• [TASK ITEM]: Please write out every line of the material, leaving out any picture.

• [ENTRIES SUPPLIED]:
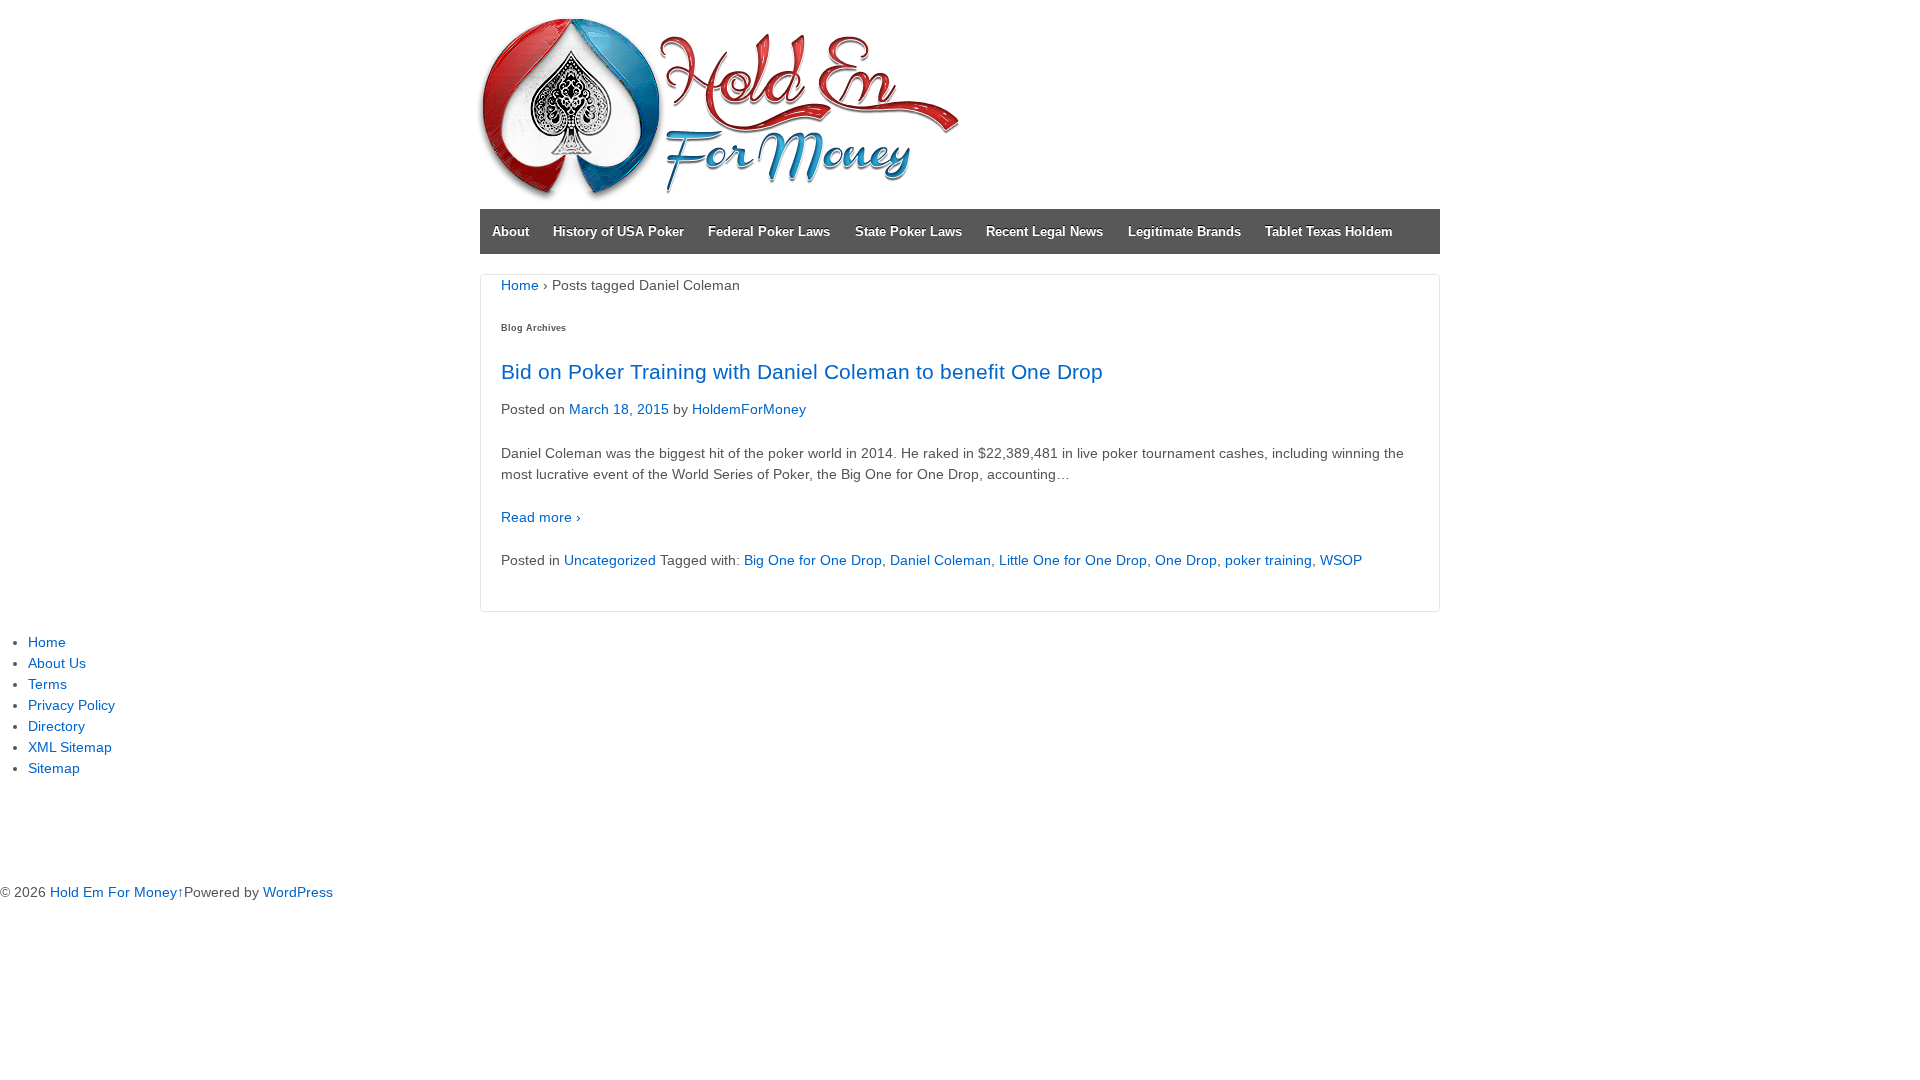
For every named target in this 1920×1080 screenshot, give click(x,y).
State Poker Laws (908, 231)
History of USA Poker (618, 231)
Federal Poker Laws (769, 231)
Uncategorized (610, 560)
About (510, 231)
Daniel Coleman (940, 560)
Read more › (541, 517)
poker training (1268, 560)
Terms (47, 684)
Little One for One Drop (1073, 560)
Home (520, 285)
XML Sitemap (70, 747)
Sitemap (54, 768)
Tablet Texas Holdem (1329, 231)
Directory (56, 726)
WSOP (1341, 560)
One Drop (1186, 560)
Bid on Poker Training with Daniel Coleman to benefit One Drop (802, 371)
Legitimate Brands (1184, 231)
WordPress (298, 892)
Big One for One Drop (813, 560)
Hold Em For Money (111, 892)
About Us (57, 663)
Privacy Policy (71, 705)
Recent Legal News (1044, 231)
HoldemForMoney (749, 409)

• [RESPONSE BOX]:
For every named target in this 1920×1080 screenshot, give click(x,y).
State Poker Laws (908, 231)
History of USA Poker (618, 231)
Federal Poker Laws (769, 231)
Uncategorized (610, 560)
About (510, 231)
Daniel Coleman (940, 560)
Read more › (541, 517)
poker training (1268, 560)
Terms (47, 684)
Little One for One Drop (1073, 560)
Home (520, 285)
XML Sitemap (70, 747)
Sitemap (54, 768)
Tablet Texas Holdem (1329, 231)
Directory (56, 726)
WSOP (1341, 560)
One Drop (1186, 560)
Bid on Poker Training with Daniel Coleman to benefit One Drop (802, 371)
Legitimate Brands (1184, 231)
WordPress (298, 892)
Big One for One Drop (813, 560)
Hold Em For Money (111, 892)
About Us (57, 663)
Privacy Policy (71, 705)
Recent Legal News (1044, 231)
HoldemForMoney (749, 409)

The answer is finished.